Rachmaninov’s Second Symphony followed in 1907, for which the composer conducted the premier. It is unashamedly romantic. Rachmaninov was of the late Romantic Era remaining a 19th Century composer who lived and wrote well into the 20th. Even though he revolutionised nothing nor ventured beyond the established instrumentation and traditional forms, his every composition is unmistakeably Rachmaninov.

There is no shortage of fine performances available, some with cuts, beginning with the splendid Vladimir Sokoloff / Cleveland recording of 1928 but Pappano’s is at least equal to the best and in some respects better. From the opening bars there is a mood of tranquility and repose, a feeling of being... not of doing. The Scherzo still bustles but more open and less agitated. The Adagio lingers and luxuriates in the sensuality of Rachmaninov’s gorgeous score. Pappano lets them out in the finale’s allegro vivace bringing the symphony to a triumphant close. I loved it!

The performance of Lyadov’s Enchanted Lake from the same 2009 concerts in Rome is a perfect set-up for the symphony. The six minute, diaphanous impressionist water colour barely rises above pianissimo without a ripple.

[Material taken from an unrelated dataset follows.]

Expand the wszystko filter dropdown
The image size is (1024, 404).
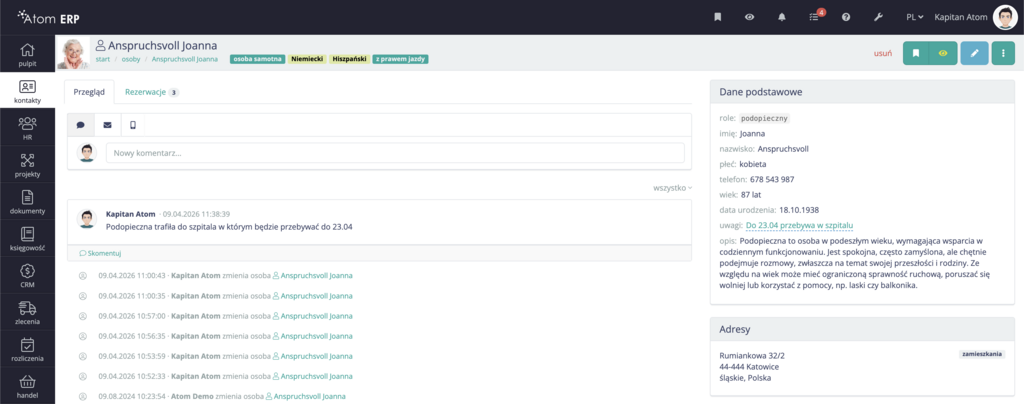click(x=671, y=187)

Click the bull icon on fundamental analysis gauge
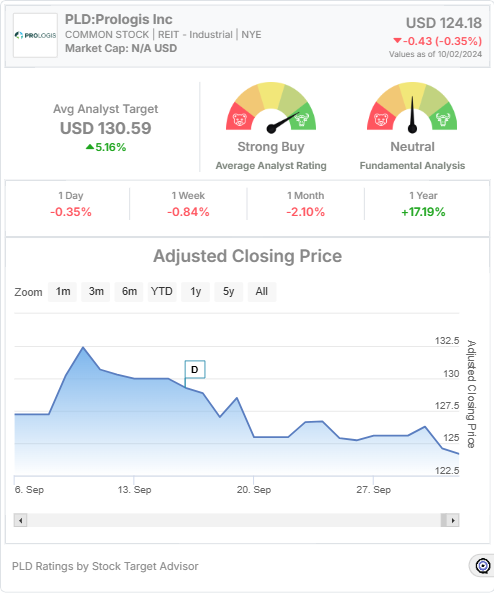click(443, 120)
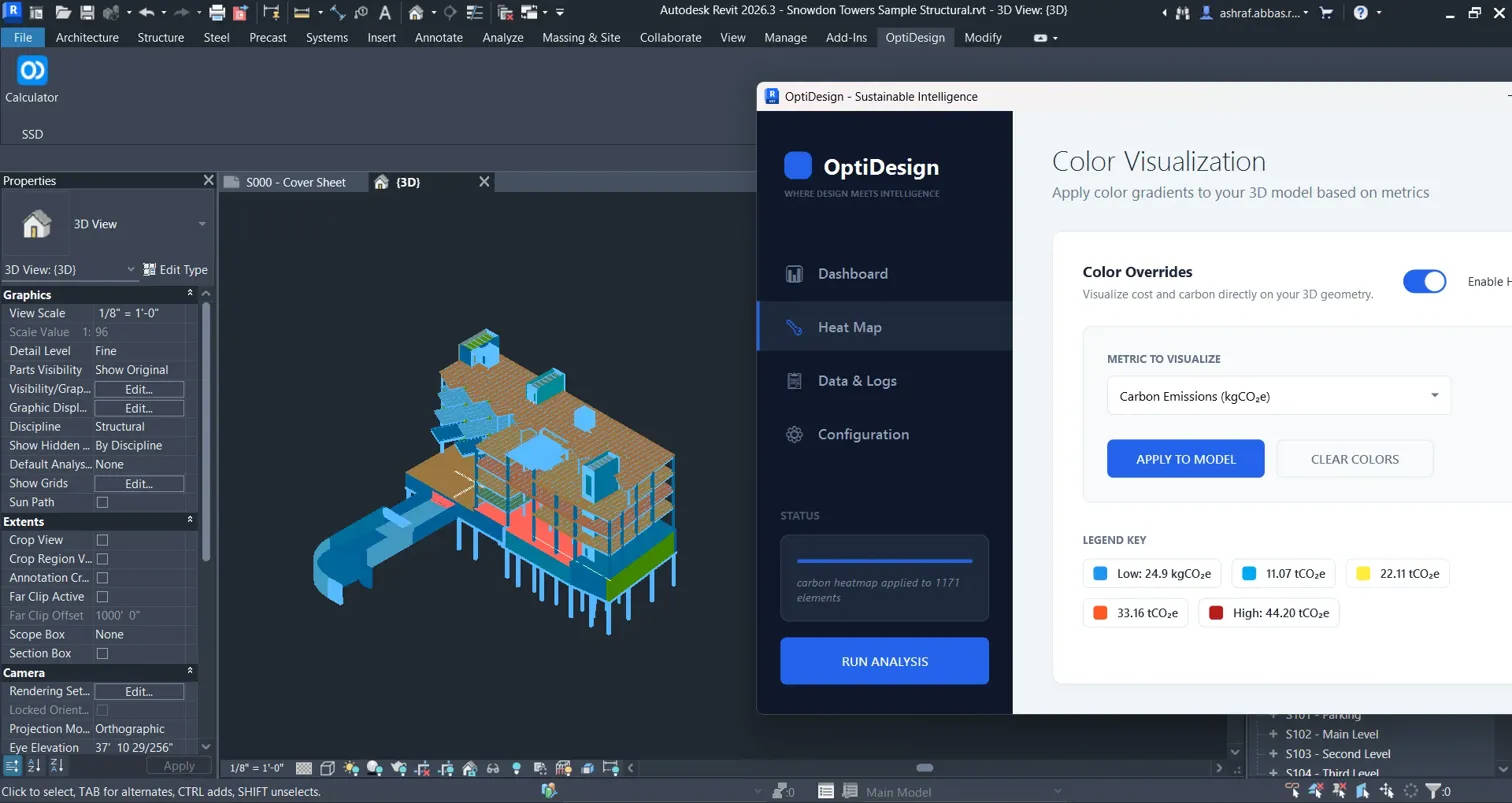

06b_rachmaninov_concerti_andsnesEMI has also recorded Pappano conducting the four Rachmaninov concertos with the Berlin Philharmonic in Concertos One and Two and the London Symphony in Three and Four. Norwegian pianist Leif Ove Andsnes is totally attuned to both the composer’s introspection and gutsy strength (Concertos 1&2 on 7488132 and 3&4 on 6405162). Andsnes has the full measure of these concertos with hand-in-glove support from Pappano and the two orchestras producing mighty performances of genuine stature captured in you-are-there sound. In a time when it seems that volume, brilliance and speed are the sole qualities sought after by audiences it is inspiring to hear superb performances in which the essence of the composer’s score is recognised and well served.

Rachmaninov’s own performances of the concertos and the Paganini Rhapsody with Stokowski and Ormandy with the Philadelphia Orchestra, recorded from 1929 to 1941, are still available from RCA. They are, as one might deduce, definitive (616582, 2 CDs).

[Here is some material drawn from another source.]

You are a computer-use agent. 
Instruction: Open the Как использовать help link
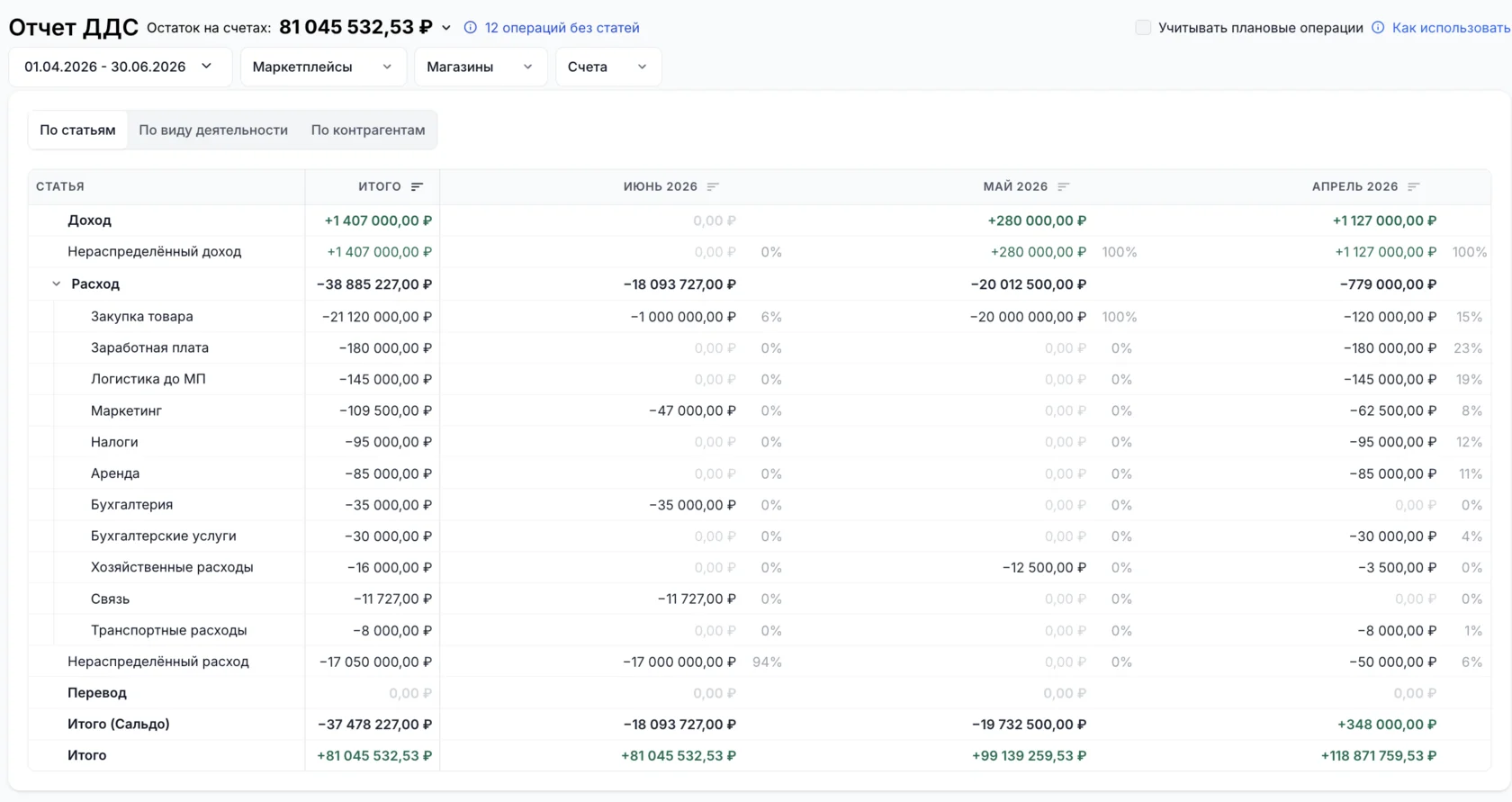(x=1451, y=28)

As an aside, in the late 1930s American audiences were asked which living composers would be played one hundred years hence. The radio audience rated Sibelius first, then Richard Strauss and in third place, Rachmaninoff (as it was spelled then).


07_rite_of_springStravinsky - Rite of Spring; Pétrushka

Bergen Philharmonic Orchestra; Andrew Litton

BIS BIS-SACD-1474

Igor Stravinsky once recalled that his fondest memory of his abandoned homeland was “The violent Russian spring that seemed to begin in an hour and was like the whole Earth cracking.” In 1913 his ballet Le sacre du printemps (The Rite of Spring) shook the musical world awake and still carries a tremendous wallop. Andrew Litton, late of the Dallas Symphony, is currently in his eighth season as director of Norway’s Bergen Philharmonic, an orchestra he has honed to a new standard of excellence. His new Stravinsky recording on the BIS label is a welcome triumph of studio engineering in an age of unremarkable reality-TV style concert performances. The production of The Rite of Spring (engineered by Matthias Spitzbarth) provides an astoundingly transparent sound stage, almost as if we were listening through the mind’s ear of the composer. Litton’s steady hand suits this objective music well and the orchestra rises to the challenge of this notoriously difficult score. Audiophiles are in for a real treat.

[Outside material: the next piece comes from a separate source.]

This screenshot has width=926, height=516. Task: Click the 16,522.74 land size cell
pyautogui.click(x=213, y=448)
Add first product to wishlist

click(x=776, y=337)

Unfortunately the performance of the decidedly more romantic tale of the puppet Pétrushka, while technically flawless, is sorely lacking in drama and sheer visceral impact. While it does offer the opportunity to hear the rarely performed original 1911 orchestration, Litton’s reticent reading pales in comparison to the vibrant 1971 recording of this version with Pierre Boulez and the New York Philharmonic or for that matter Stravinsky’s own 1960 performance of the revised score. Stay for the Rite and take a powder on the puppet show.